GDPR Policy

GDPR compliance policy for Rekam AI
Jan 24, 2026

Effective Date

January 24, 2026

1. Data Controller Information

Rekam AI ("we," "our," or "the Company") is the data controller of your personal data. If you have any questions about the processing of your personal data, please contact us at:

2. Data We Collect

We may collect the following types of personal data:

  • Identity information (name, username)
  • Contact information (email address)
  • Technical data (IP address, browser type, device information)
  • Usage data (how you use our services, features accessed, generation history)
  • Payment information (processed through secure third-party payment processors like Stripe, PayPal, and Creem)
  • Voice data (audio recordings provided for voice cloning and speech-to-text services)
  • Content data (text inputs, audio files, and other content you upload or generate)

We process your personal data on the following legal grounds:

  • Performance of our contract with you: To provide our AI voice services, manage your account, and process payments
  • Compliance with legal obligations: To comply with applicable laws, regulations, and legal processes
  • Our legitimate interests: To improve our services, ensure security, and prevent fraud
  • Your consent: For marketing communications and certain data processing activities

4. Your Rights

Under GDPR, you have the following rights:

  • Right of access - obtain a copy of your personal data
  • Right to rectification - request correction of inaccurate data
  • Right to erasure ("right to be forgotten") - request deletion of your data in certain circumstances
  • Right to restrict processing - limit how we use your data
  • Right to data portability - receive your data in a structured format
  • Right to object - object to certain types of processing
  • Right to withdraw consent - withdraw consent at any time where processing is based on consent

To exercise any of these rights, please contact us at support@rekam.ai. We will respond to your request within one month, as required by GDPR.

5. Data Retention

We retain your personal data only for as long as necessary to fulfill the purposes for which it was collected or to comply with legal requirements. Specifically:

  • Account information: Retained until you delete your account
  • Generated content: Stored according to your account settings and service plan
  • Voice clones: Retained until you delete them or close your account
  • Usage logs: Typically retained for 12-24 months for analytics and security purposes
  • Payment records: Retained as required by tax and accounting regulations

When data is no longer needed, it is securely deleted or anonymized.

6. Data Security

We implement appropriate technical and organizational measures to protect your personal data against unauthorized access, alteration, disclosure, or destruction. This includes:

  • Encryption of data in transit and at rest
  • Access controls and authentication mechanisms
  • Regular security assessments and audits
  • Secure data storage with backup systems

7. International Data Transfers

When we transfer your data outside the European Economic Area (EEA), we ensure appropriate safeguards are in place, such as:

  • Standard contractual clauses approved by the European Commission
  • Adequacy decisions
  • Binding corporate rules where applicable

We use cookies and similar technologies to improve user experience, remember your preferences, and analyze usage patterns. You can control cookies through your browser settings.

Types of cookies we use:

  • Essential cookies: Required for basic website functionality
  • Analytics cookies: Help us understand how you use our services
  • Preference cookies: Remember your settings and preferences

For more information, please see our Cookie Policy section in our Privacy Policy.

9. Contact and Complaints

If you have any questions or complaints about how we handle your personal data, please contact us first. We are committed to resolving any concerns you may have.

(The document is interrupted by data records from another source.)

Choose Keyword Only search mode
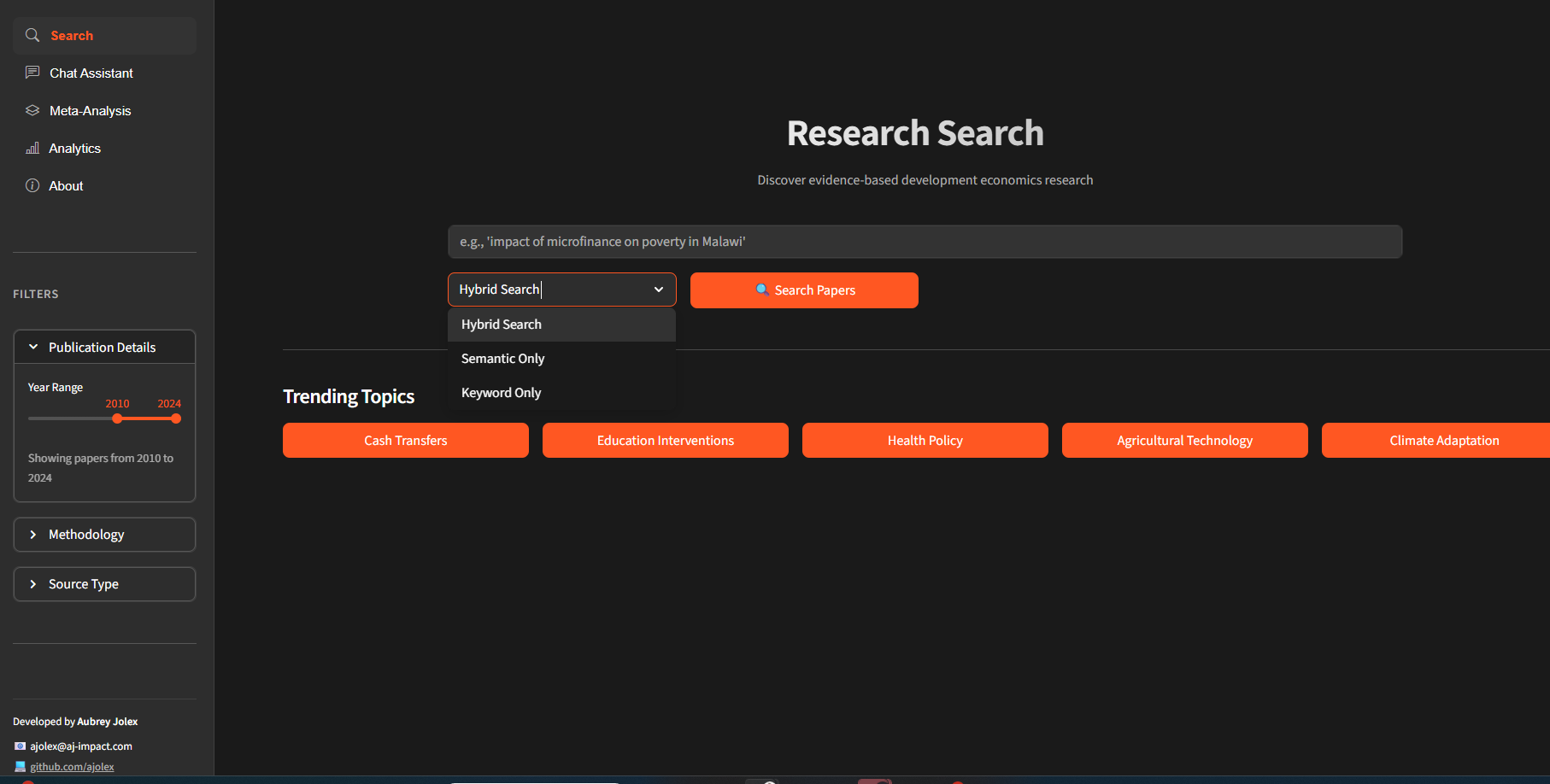Screen dimensions: 1550x784 click(502, 393)
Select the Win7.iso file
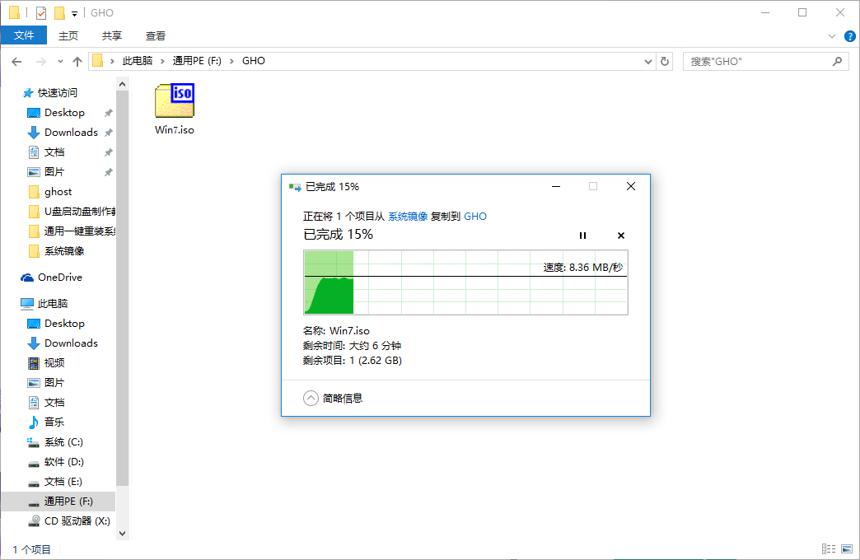The image size is (860, 560). (174, 109)
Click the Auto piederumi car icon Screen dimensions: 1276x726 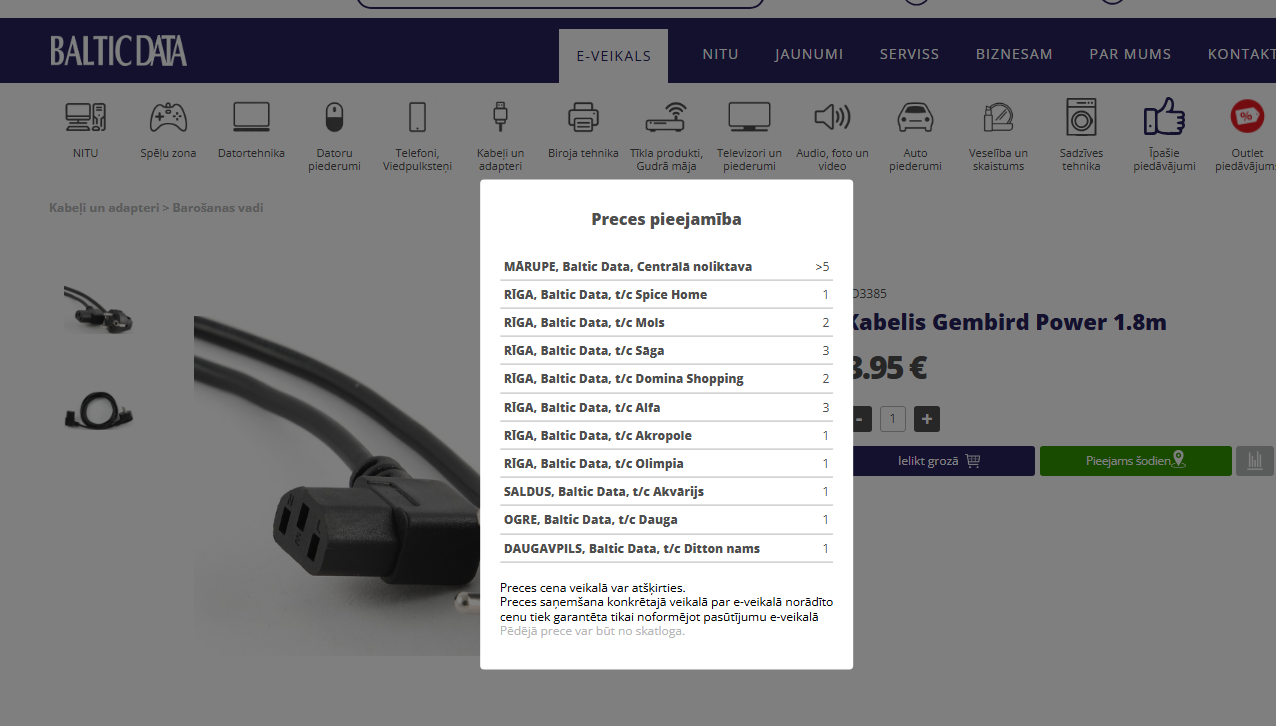click(x=915, y=119)
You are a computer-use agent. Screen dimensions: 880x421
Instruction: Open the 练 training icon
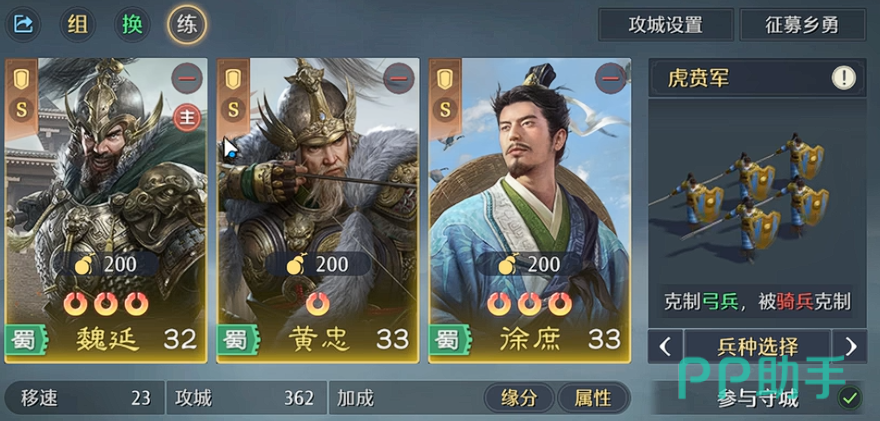pyautogui.click(x=186, y=25)
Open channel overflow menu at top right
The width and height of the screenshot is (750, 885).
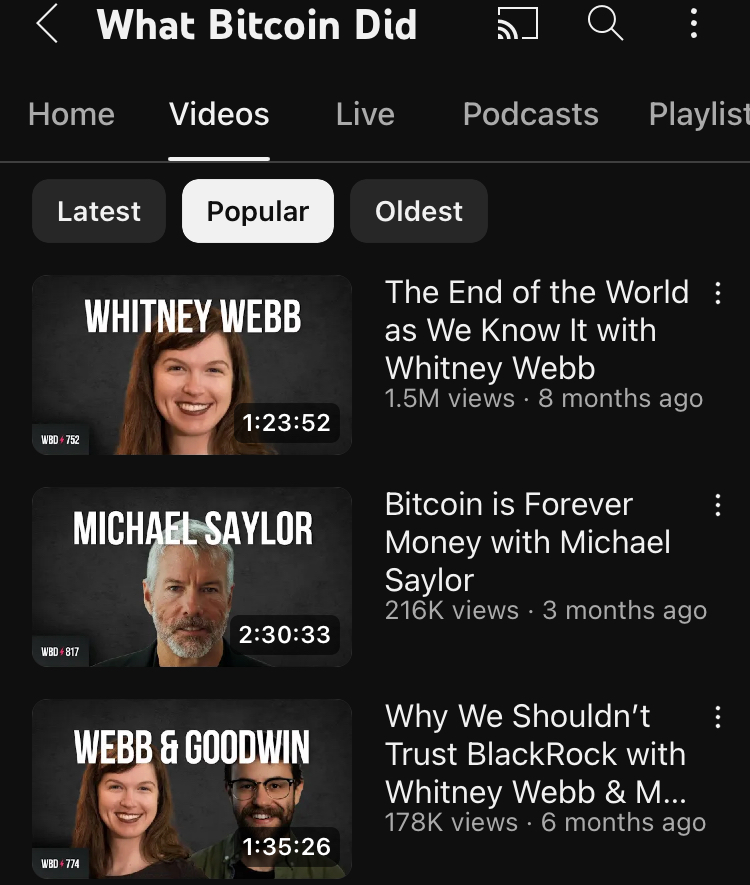click(x=693, y=24)
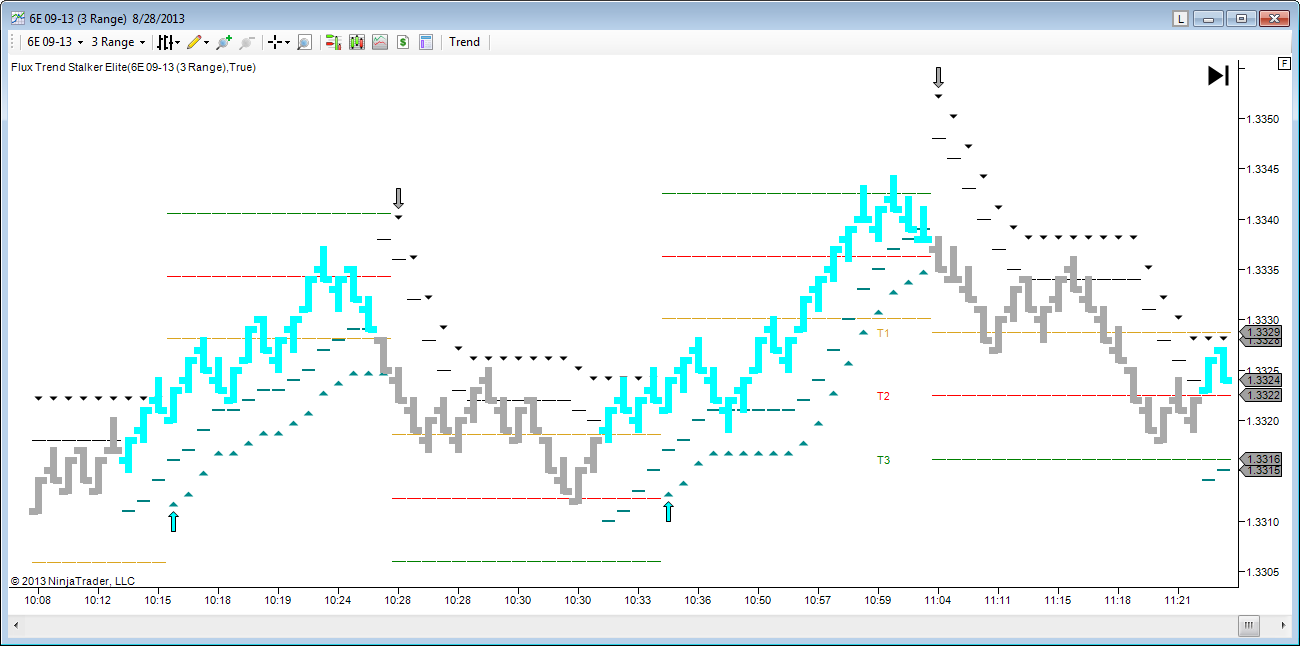Click the Flux Trend Stalker Elite indicator label
The image size is (1300, 646).
[x=132, y=67]
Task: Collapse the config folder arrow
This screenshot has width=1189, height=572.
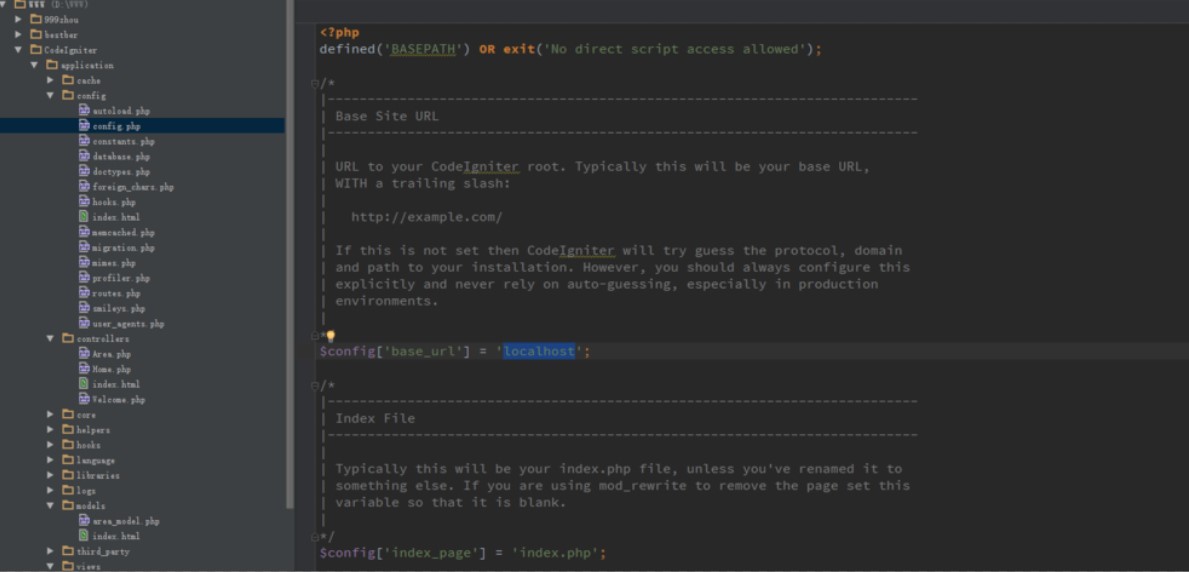Action: (x=51, y=96)
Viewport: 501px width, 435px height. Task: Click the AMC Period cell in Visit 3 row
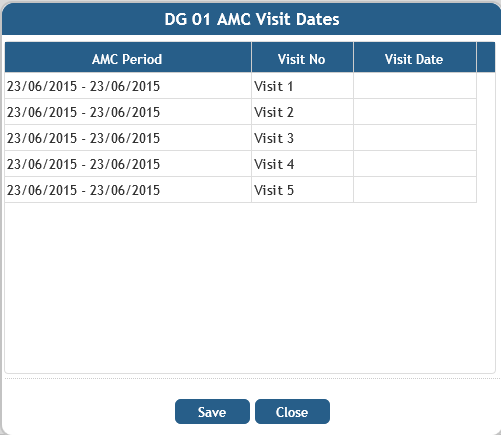(x=128, y=138)
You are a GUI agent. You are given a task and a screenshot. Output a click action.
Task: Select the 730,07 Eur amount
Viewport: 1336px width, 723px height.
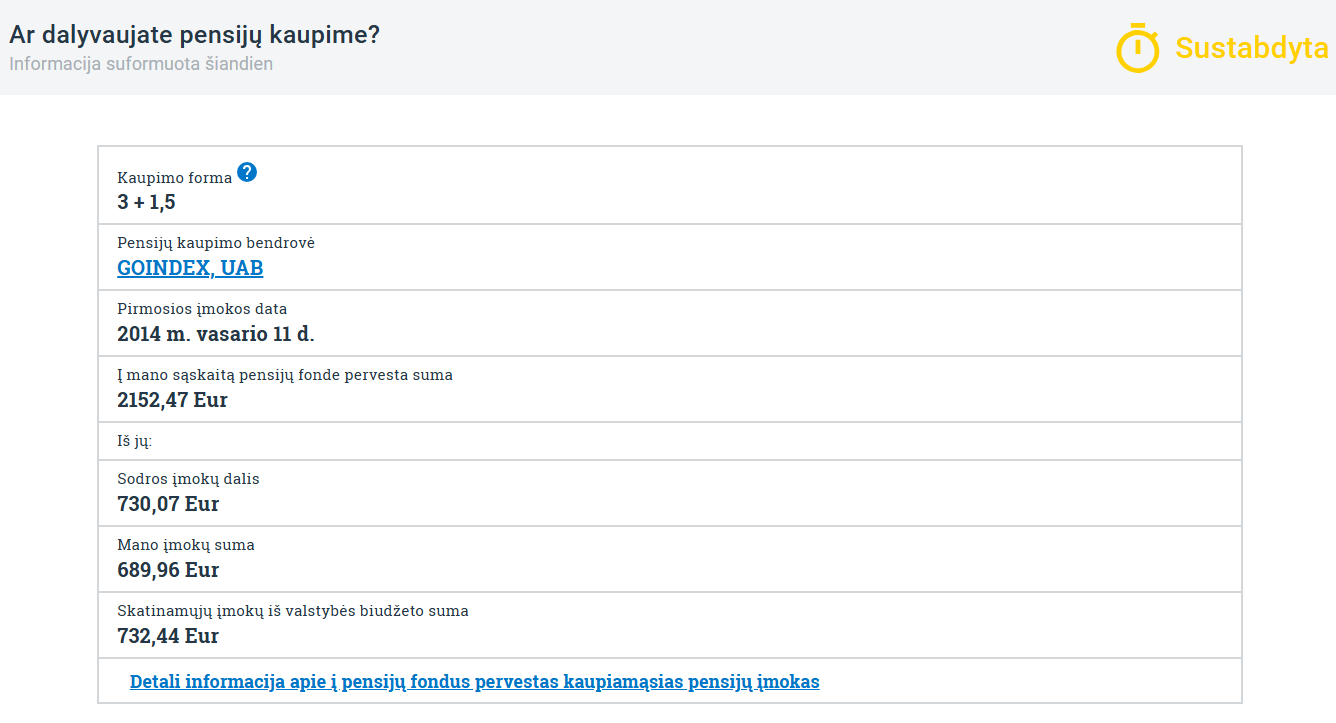tap(168, 504)
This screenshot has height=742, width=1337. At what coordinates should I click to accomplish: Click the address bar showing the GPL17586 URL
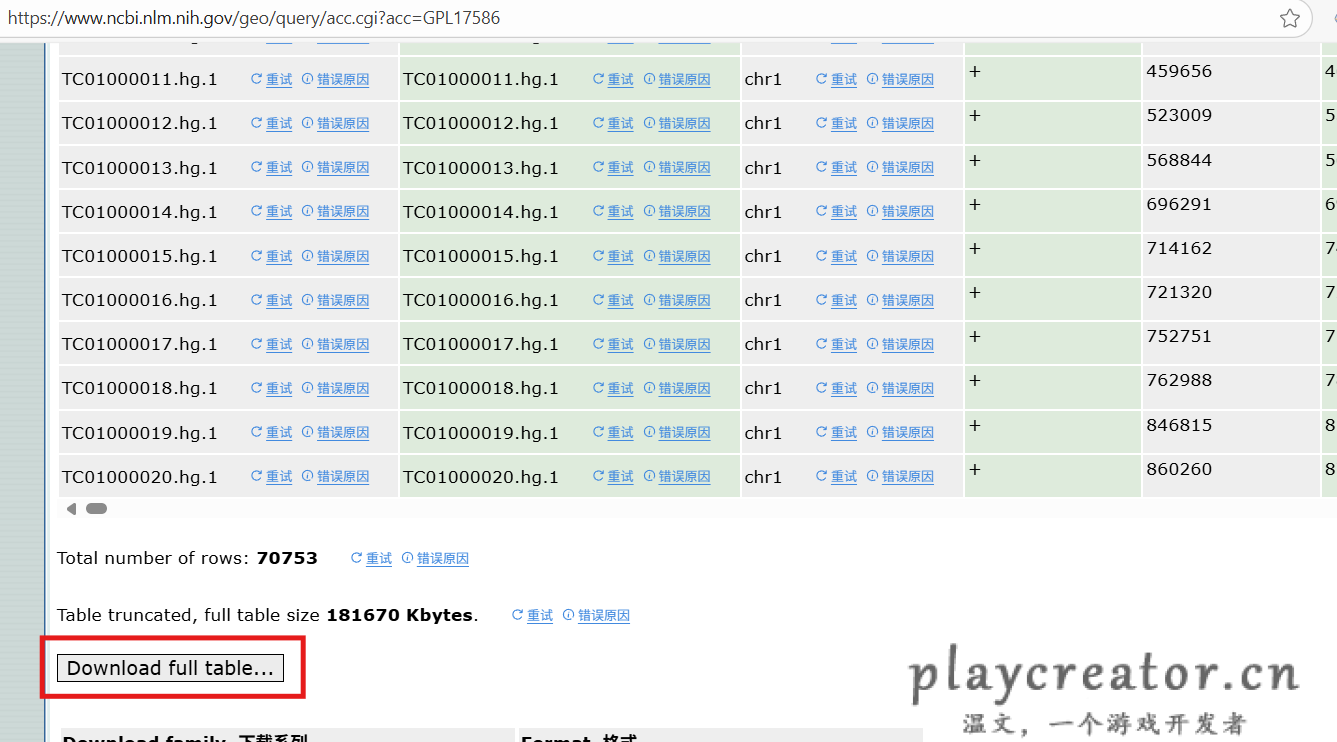600,18
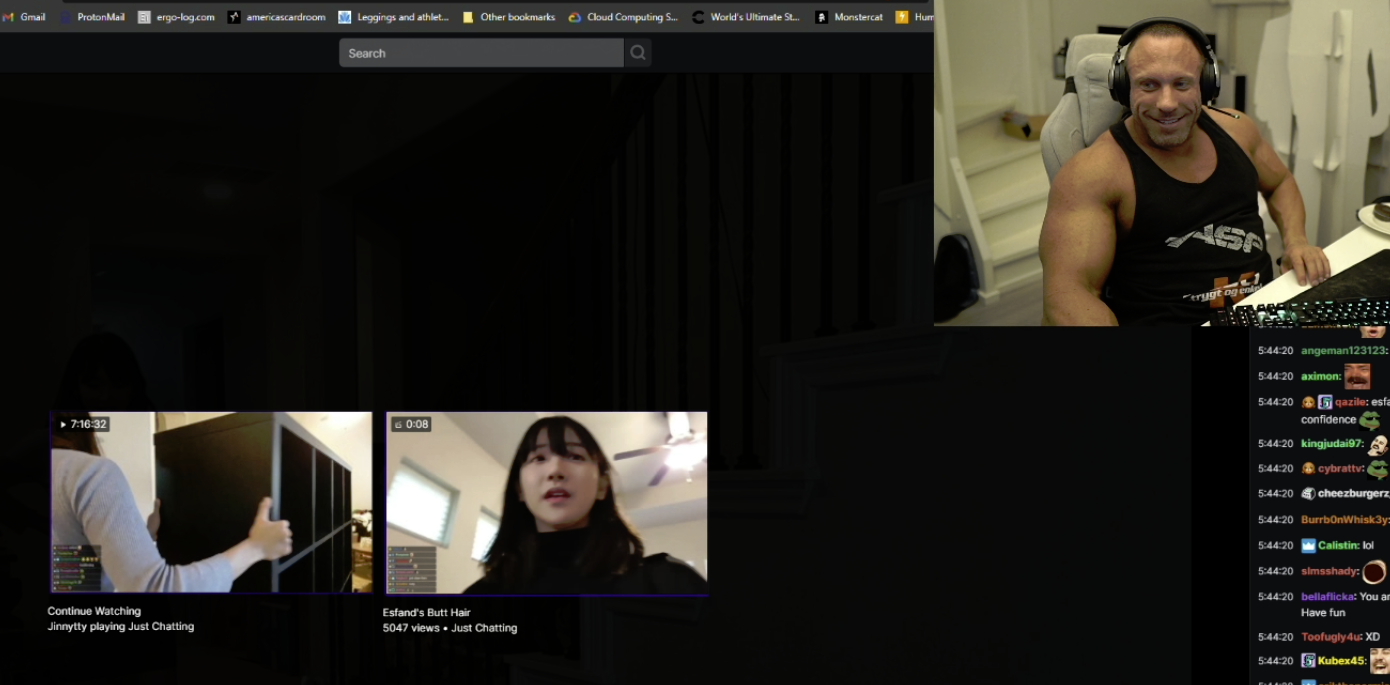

You also have the right to lodge a complaint with your local data protection authority in the EU if you believe your rights under GDPR have been violated.

10. Policy Updates

We may update this GDPR Policy from time to time. Any significant changes will be notified to you via email or website notification. Your continued use of our services constitutes acceptance of the updated policy.

Last updated: January 24, 2026. We reserve the right to modify this policy at any time.